Crédit photo Benjamin d’Alguerre

Une soixantaine de CFA d’entreprises seraient dans les tuyaux selon le ministère du Travail. Le groupe Nicollin en a inauguré deux début octobre, Adecco lance le sien ce lundi. Le CFA d’entreprise peut-il constituer un modèle durable ? Entretien avec Gilles Pouligny et Saly Kourouma, DGA formation continue et directrice du développement de l’offre de services B to B au sein du Groupe IGS.

Quel intérêt une entreprise peut-elle trouver à créer son propre CFA ?

Saly Kourouma : En premier lieu, une entreprise peut y trouver une solution face à ses difficultés de recrutement sur des métiers en tension. Dans le cadre de la guerre des talents qui se joue en ce moment même, le CFA d’entreprise est une possible opportunité pour les employeurs de pouvoir disposer de compétences qu’elle ne trouverait pas – ou plus difficilement – ailleurs. Je pense par exemple aux métiers de la data : les entreprises courent après les data scientists, mais d’une part, l’offre existante est insuffisante, et, d’autre part, elle n’est souvent pas assez spécialisée. Ce n’est pas la même chose que d’exercer cette profession dans un grand groupe hôtelier ou dans un cabinet RH. Sur un autre plan, ces CFA peuvent constituer une opportunité pour les employeurs d’attirer des candidats vers des métiers peu attirants, à condition qu’ils sachent investir sur une pédagogie innovante en contact direct avec les métiers proposés.

Gilles Pouligny : au Groupe IGS, où nous pratiquons déjà le conseil aux employeurs pour la création de classes d’entreprises, nous constatons qu’une entreprise qui place la communication autour de sa marque employeur et des métiers qui existent en son sein rencontre moins de problèmes de sourcing et de recrutement pour dénicher les bons candidats que d’autres.

Quels investissements l’ouverture d’un CFA d’entreprise peut-elle représenter pour l’entreprise en question ?

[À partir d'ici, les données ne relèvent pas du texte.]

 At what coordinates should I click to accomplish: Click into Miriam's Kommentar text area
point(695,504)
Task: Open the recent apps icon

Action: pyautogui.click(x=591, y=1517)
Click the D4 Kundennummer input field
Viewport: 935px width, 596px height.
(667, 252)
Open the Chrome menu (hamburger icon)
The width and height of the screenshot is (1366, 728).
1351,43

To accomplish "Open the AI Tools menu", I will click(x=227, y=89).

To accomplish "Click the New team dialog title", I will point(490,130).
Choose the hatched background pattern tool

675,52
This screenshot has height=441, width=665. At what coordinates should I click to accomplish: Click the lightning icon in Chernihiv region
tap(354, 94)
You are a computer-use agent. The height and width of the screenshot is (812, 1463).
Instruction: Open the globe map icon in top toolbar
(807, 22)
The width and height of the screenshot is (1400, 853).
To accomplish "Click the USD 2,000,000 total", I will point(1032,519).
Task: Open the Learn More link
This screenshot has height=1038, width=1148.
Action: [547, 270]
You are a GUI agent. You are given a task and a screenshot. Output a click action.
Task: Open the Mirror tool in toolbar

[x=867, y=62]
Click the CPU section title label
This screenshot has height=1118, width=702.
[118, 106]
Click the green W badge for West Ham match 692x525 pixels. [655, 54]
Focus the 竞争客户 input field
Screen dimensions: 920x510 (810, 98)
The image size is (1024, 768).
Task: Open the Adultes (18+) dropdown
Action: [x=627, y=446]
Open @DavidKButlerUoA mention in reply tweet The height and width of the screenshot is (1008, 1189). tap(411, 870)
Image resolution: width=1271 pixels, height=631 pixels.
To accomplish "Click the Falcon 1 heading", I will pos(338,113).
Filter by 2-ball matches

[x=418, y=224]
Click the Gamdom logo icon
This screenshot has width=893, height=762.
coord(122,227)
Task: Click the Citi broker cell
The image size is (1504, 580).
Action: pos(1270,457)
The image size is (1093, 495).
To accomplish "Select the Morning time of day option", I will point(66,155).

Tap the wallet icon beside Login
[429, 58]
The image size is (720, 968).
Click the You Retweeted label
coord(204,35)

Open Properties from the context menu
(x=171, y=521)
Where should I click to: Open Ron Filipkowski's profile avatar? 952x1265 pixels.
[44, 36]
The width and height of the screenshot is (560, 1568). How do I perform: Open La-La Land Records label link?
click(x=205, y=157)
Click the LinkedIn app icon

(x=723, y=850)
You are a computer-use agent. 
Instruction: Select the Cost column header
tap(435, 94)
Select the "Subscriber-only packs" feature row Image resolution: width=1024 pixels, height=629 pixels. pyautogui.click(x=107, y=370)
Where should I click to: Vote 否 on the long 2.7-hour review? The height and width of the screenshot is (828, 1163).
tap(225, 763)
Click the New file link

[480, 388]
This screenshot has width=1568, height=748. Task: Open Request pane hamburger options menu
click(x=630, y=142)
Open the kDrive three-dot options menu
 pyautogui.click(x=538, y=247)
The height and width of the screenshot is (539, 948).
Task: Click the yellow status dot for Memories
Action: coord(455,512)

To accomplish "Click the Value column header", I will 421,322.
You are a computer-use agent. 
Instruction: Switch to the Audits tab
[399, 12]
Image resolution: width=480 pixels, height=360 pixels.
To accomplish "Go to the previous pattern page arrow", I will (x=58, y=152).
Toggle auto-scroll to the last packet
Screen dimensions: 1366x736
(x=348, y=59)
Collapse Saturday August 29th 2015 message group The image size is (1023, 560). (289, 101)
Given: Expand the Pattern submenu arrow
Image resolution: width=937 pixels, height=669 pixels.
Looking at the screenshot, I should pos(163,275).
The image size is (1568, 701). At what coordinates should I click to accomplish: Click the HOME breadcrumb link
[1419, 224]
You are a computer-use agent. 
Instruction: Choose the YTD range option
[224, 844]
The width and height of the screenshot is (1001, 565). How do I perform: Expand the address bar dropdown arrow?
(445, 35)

S. K. : Créer un CFA pour créer un CFA n’a aucun sens. L’entreprise intéressée doit mener une réflexion en amont sur tout ce que ça implique. Quelle pédagogie proposer ? Nous rencontrons parfois des entreprises qui confondent leur projet de CFA avec leur plan de développement des compétences. Or, on ne forme pas un jeune apprenti comme on forme un salarié adulte. Un formateur n’est pas forcément un enseignant. Dans un premier temps, il peut être intéressant de développer un CFA « hors les murs », en s’appuyant sur des organismes de formation expérimentés avant, éventuellement, de réinternaliser le CFA. Ensuite, il faut garder à l’esprit que la création d’un CFA d’entreprise ne doit pas seulement répondre à des questions d’opportunité de moyen terme. Mener un jeune au diplôme peut prendre un, deux ou trois ans. Une entreprise créant son CFA doit avoir conscience qu’elle s’engage au moins pour cinq ans.

Ne risque-t-on pas de voir apparaître des diplômes ultra-spécialisés, correspondant aux besoins d’une entreprise à un instant T, non monnayable par leur titulaire ailleurs ? Ou des entreprises ne se lançant dans la création d’un CFA interne que motivées par les coûts-contrats ?

G. P. : Il y aura forcément des opportunistes, mais les risques sont limités. Ce n’est pas le tout de créer un CFA. Les fondamentaux comptent. Les établissements qui attireront du public seront ceux qui garantiront l’employabilité des jeunes sur le long terme. Et France Compétences met en place des garde-fous. Nous attendons d’ailleurs les 32 critères de qualité qui remplaceront le Datadock et s’imposeront aux CFA.